Puder-York remembers meeting with a senior executive woman who, for 20 years of her marriage, arranged dinner for her husband every night. But as the higher earner with the more demanding job, the trips to the grocery store and daily meal preparations were adding too much stress to her life. “My response to her was, “Maybe it’s time to change the habit,’” recalls Puder-York. The executive worried her husband might be upset, but Puder-York insisted that, if she wanted to reduce stress, this structural change could accomplish just that.
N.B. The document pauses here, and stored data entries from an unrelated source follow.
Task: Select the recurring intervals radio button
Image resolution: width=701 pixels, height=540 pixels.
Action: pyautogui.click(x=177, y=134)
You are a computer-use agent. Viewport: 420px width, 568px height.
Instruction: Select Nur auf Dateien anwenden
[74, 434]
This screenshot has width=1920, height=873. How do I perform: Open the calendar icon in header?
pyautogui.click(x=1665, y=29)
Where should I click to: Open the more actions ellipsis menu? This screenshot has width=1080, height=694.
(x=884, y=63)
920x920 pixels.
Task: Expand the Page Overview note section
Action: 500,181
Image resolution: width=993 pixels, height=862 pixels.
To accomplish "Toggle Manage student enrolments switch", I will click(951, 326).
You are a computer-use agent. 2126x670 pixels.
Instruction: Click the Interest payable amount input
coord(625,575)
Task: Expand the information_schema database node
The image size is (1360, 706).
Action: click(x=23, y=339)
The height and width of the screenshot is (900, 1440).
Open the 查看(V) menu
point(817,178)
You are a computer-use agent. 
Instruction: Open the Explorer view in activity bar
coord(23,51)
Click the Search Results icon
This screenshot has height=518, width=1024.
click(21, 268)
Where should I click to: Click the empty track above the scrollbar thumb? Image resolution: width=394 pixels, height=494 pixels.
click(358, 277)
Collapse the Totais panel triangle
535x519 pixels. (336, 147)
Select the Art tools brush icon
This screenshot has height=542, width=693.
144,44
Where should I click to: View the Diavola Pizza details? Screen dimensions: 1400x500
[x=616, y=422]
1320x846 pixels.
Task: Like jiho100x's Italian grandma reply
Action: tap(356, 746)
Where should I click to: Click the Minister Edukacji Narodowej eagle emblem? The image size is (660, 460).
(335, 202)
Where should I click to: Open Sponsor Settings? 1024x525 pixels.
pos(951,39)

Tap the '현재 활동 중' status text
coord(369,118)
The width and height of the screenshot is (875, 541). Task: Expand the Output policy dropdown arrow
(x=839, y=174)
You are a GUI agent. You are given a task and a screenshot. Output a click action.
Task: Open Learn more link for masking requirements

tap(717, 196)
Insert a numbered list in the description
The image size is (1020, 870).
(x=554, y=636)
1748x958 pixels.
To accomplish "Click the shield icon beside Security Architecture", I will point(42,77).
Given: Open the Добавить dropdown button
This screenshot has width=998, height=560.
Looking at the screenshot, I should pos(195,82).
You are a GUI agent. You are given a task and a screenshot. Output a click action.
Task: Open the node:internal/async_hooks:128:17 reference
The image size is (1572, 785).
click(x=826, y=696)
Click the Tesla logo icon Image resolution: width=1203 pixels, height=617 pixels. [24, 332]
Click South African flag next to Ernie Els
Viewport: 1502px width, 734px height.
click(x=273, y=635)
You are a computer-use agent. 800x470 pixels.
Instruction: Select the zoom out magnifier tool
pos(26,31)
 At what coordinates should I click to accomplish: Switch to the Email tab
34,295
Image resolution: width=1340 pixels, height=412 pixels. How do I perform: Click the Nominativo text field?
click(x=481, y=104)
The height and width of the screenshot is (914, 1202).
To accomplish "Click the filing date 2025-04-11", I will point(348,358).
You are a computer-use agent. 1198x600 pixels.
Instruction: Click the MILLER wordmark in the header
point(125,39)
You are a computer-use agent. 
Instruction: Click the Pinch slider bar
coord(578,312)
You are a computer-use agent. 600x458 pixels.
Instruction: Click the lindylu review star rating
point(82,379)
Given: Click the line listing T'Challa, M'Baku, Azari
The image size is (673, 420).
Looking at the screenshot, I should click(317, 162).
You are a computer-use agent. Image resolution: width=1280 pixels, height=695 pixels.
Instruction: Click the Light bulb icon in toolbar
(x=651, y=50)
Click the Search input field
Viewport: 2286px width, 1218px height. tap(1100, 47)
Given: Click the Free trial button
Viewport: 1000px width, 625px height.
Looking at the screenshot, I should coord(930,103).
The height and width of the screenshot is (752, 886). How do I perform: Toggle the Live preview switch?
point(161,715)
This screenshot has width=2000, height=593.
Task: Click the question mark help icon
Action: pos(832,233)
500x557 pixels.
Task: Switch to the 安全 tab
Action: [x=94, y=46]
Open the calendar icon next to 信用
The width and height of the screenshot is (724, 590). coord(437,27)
So instead of trying to do it all, focus on activities you specialize in and value most. Delegate or outsource everything else. Delegating can be a win-win situation, says Stewart Freidman, a management professor at the University of PennsylvaniaWharton School and author of Leading the Life You Want: Skills for Integrating Work and Life. Freidman recommends talking to the “key stakeholders” in different areas of your life, which could include employees or colleagues at work, a spouse or a partner in a community project. “Find out what you can do to let go in ways that benefit other people by giving them opportunities to grow,” he says. This will give them a chance to learn something new and free you up so you may devote attention to your higher priorities.

6. Start small. Build from there.

We’ve all been there: crash diets that fizzle out, New Year’s resolutions we forget by February. It’s the same with work-life balance when we take on too much too quickly, says Brooks. Many of his workaholic clients commit to drastic changes: cutting their hours from 80 hours a week to 40, bumping up their daily run from zero miles a day to five miles a day. It’s a recipe for failure, says Brooks. When one client, who was always absent from his family dinners, vowed to begin attending the meals nightly, Brooks urged him to start smaller. So he began with one evening a week. Eventually, he worked his way up to two to three dinners per week.

“If you’re trying to change a certain script in your life, start small and experience some success. Build from there,” says Brooks.

I agree to everything written, don’t you?